Normalize the activations coming out of a layer for each feature (channel) independently within the current mini-batch so they have zero mean and unit variance.

How it Works (During Training) ⚙️#

For a mini-batch $B = \{x_1, ..., x_m\}$ and considering a single activation feature:

Calculate Mini-Batch Mean: $\mu_B = \frac{1}{m} \sum_{i=1}^{m} x_i$
Calculate Mini-Batch Variance: $\sigma_B^2 = \frac{1}{m} \sum_{i=1}^{m} (x_i - \mu_B)^2$
Normalize: Using the mini-batch mean and variance (adding a small $\epsilon$ for numerical stability): $\hat{x}_i = \frac{x_i - \mu_B}{\sqrt{\sigma_B^2 + \epsilon}}$
Scale and Shift: Introduce two learnable parameters, $\gamma$ (gamma) for scaling and $\beta$ (beta) for shifting: $y_i = \gamma \hat{x}_i + \beta$

The parameters $\gamma$ and $\beta$ are learned during backpropagation alongside the network’s weights.
This process is applied independently to each feature/channel dimension.

Why Scale and Shift ($\gamma$ and $\beta$)? 🤔#

If we just normalized to zero mean and unit variance, the network’s ability to represent information might be limited. Forcing activations into this specific distribution might not always be optimal for the subsequent layers or activation functions.
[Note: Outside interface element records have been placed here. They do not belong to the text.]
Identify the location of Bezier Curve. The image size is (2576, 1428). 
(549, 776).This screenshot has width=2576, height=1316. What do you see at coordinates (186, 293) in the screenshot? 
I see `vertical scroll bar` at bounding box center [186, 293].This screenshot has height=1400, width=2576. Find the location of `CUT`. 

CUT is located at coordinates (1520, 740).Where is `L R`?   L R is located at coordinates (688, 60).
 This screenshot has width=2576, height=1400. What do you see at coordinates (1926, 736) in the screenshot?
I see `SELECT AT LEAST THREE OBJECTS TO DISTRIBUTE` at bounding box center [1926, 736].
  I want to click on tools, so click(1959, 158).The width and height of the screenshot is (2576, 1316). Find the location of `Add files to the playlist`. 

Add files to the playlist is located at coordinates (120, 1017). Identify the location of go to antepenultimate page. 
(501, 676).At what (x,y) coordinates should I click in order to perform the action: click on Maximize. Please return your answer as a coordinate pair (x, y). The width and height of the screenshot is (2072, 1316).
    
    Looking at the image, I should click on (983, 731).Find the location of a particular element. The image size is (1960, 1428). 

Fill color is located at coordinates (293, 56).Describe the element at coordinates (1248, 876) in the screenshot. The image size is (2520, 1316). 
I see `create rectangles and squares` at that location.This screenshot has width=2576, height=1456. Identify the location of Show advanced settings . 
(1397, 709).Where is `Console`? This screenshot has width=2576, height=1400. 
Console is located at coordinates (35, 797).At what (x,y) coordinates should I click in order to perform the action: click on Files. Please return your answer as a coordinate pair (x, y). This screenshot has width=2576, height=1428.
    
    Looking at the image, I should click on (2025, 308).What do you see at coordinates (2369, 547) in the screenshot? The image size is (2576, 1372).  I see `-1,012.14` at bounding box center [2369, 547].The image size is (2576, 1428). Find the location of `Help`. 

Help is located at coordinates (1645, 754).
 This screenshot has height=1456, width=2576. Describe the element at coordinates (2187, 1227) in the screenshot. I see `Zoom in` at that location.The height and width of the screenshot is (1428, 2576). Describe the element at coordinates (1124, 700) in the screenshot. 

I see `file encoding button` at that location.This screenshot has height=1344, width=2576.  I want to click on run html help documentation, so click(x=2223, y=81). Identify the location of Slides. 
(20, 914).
$\gamma$ and $\beta$ give the network flexibility.
They allow the network to learn the optimal scale and shift for the normalized activations.
If needed, the network can even learn parameters ($\gamma = \sqrt{\sigma_B^2 + \epsilon}, \beta = \mu_B$) that effectively undo the normalization, restoring the original activation distribution if that proves beneficial.

Batch Normalization During Inference 🧐#

During inference (when making predictions), we often process samples one by one, so calculating mini-batch statistics isn’t feasible or representative.

Instead, BN layers maintain running averages of the mean ($\mu_{pop}$) and variance ($\sigma^2_{pop}$) encountered across all mini-batches during training.
- These are typically updated using a momentum term:
  - $\mu_{pop} = \alpha \times \mu_{pop} + (1 - \alpha) \times \mu_B$
  - $\sigma_{pop}^2 = \alpha \times \sigma_{pop}^2 + (1 - \alpha) \times \sigma_B^2$
  - where $\alpha$ is a momentum parameter.
At inference time, these fixed population statistics are used for normalization: $ \hat{x} = \frac{x - \mu_{pop}}{\sqrt{\sigma_{pop}^2 + \epsilon}} $
The learned $\gamma$ and $\beta$ parameters from training are still applied: $$ y = \gamma \hat{x} + \beta $$

Placement 📍#

It’s common practice to place the Batch Norm layer after the Convolutional or Fully Connected layer and before the non-linear activation function (like ReLU).
- Conv / FC -> Batch Norm -> Activation (ReLU)
However, variations in placement exist in different architectures.

(Note: While originally thought to primarily combat “internal covariate shift”, recent research suggests BN’s effectiveness might be more related to smoothing the optimization landscape.)